The overall aim of the project is to investigate the effectiveness of using owls in urban areas as a form of bio-control against rodents.
Rodent control is considered essential to maintaining healthy human-built environments, and yet the methods used by both individuals and pest control contractors can cause further biological degradation by introducing toxins into the food chain that ultimately exacerbate the problem, by removing key natural predators such as owls. Reduced use of poisons could lead to a healthier population of urban owls, which would in turn act as a brake on rodent numbers.

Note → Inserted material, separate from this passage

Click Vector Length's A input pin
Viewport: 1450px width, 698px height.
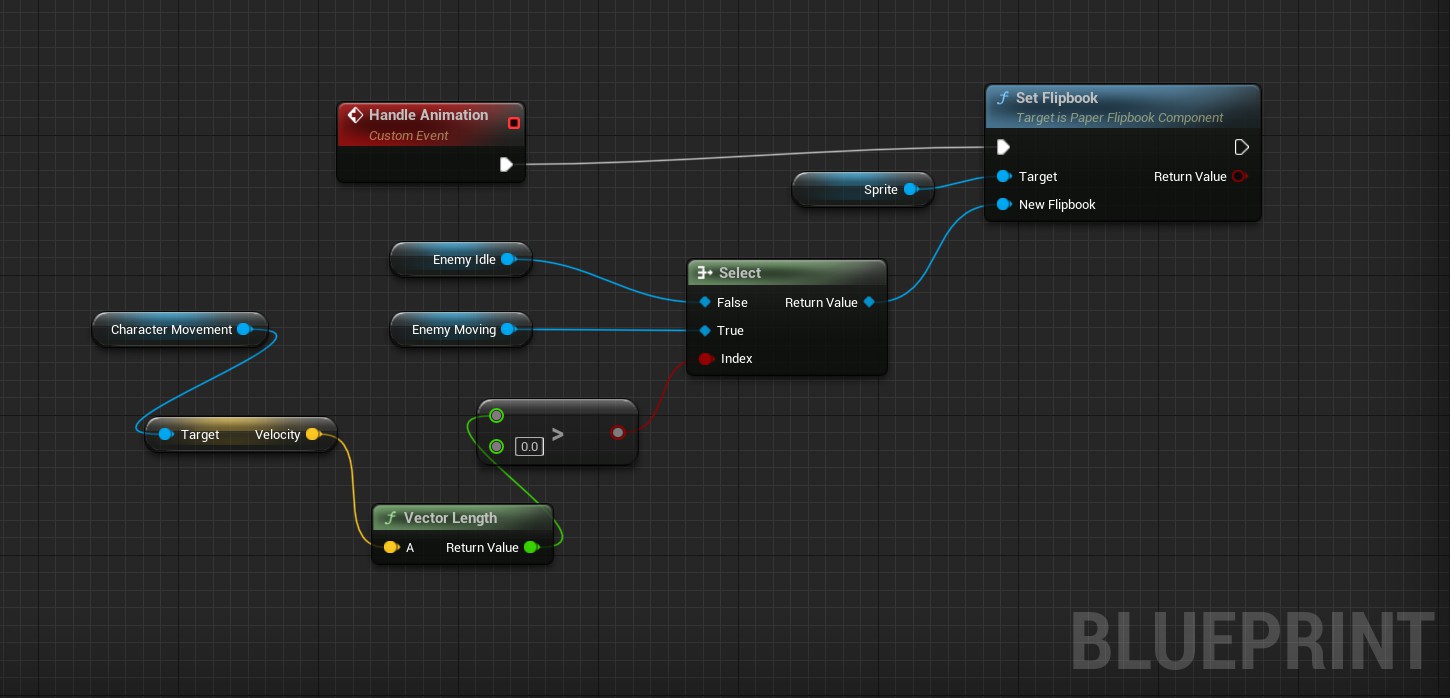[390, 548]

Researcher: Robyn Angela Lowe
Modern human lifestyles (especially our habits of eating in the street and discarding food waste haphazardly) have created ideal opportunities for commensal species – i.e., where one species benefits, and one is unaffected – of which rats are probably the most notorious example.
Rats and other rodents maybe successful on their own terms, but they are regarded as problem animals and heavily (although often futilely) persecuted in urban areas. Rodent control measures tend to address the symptoms (infestations) rather than the underlying causes.
The use of poisons to kill rodents is regarded as more effective than traps. However, it can lead to the accumulation of fatal poisons in the bodies of predators and scavengers that feed on rodents. This factor aside, Johannesburg is in many ways ideal owl habitat. There are many places to nest and roost (large numbers of trees, and owl boxes put up by some residents) and a ready food supply. It is the food supply, however, that is the issue.
To gather data on owl box distribution and colonisation across Johannesburg to understand the current status of the city’s urban owl population, and to raise community awareness of the potential of owls as a means of bio-control against rodents.
To investigate the effectiveness of the Spotted Eagle Owl (Bubo africanus) and the Barn Owl (Tyto alba) as a form of rodent bio-control in Johannesburg by collecting data from occupied owl boxes.
- Data collection from people who have installed owl boxes on their properties, looking especially at the presence of owl pellets as proof of owl box occupation.
- Semi-structured interviews used to analyse cultural mind-sets and beliefs that people have towards owls in urban areas as a way of assessing their openness to bio-control by owls rather than the use of poisons.